By doing a mind-sweep you’ll discover your head is flooded with stuff that you aren’t or haven’t been doing anything about. Not coincidentally, this is almost always stuff that represents some kind of incompletion, functional fuzziness, or procrastination on your part.

The Mind-Sweep

If you are just starting GTD (as opposed to falling off the bandwagon) then you need to do an Initial Capture like I described in a blog post here otherwise, you need to do a mind-sweep to get back on the bandwagon. It is really simple.  Start with a single sheet of printer paper and a pencil, set a timer for 10 minutes, and just begin scraping every conceivable anxiety and “open loop” from the corners of your brain.

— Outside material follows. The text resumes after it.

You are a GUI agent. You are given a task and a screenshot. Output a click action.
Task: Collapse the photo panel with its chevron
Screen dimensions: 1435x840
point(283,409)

Begin with the hopelessly-behind project that’s making you insane right now, then proceed methodically through every flash of thought that makes you cringe, groan, pause, ponder, or exclaim; these are the runaway background processes that are responsible for subconscious stress and you need them out.  Think about it like brainstorming. Don’t judge the items or think about them in any way, just get them on paper. Remember, this is your opportunity to convert the fuel for subconscious stress into items that can later be made actionable (or deferred or delegated or killed etc). But you can’t do anything about it until it’s been captured and evaluated in your trusted system.

For the sweep to really do its best work, you must call upon extraordinary willpower to stay in collection mode. Remember the day you finally “got” how GTD worked by firewalling your planning time (Weekly Review) from your doing (Processing) time? Same idea here. No straying or switching back and forth between the two. Remember, your brain is smarter than you, and it can’t be tricked into thinking that things are taken care of when they actually aren’t. I would even suggest eliminating use of the two-minute rule during your mid-sweep.

Now that your 10 minutes is up, look at the list and process it.  Most of the items on it will be projects of some sort. Get them into your trusted system and you will immediately feel the joy of getting them out of your head – guaranteed.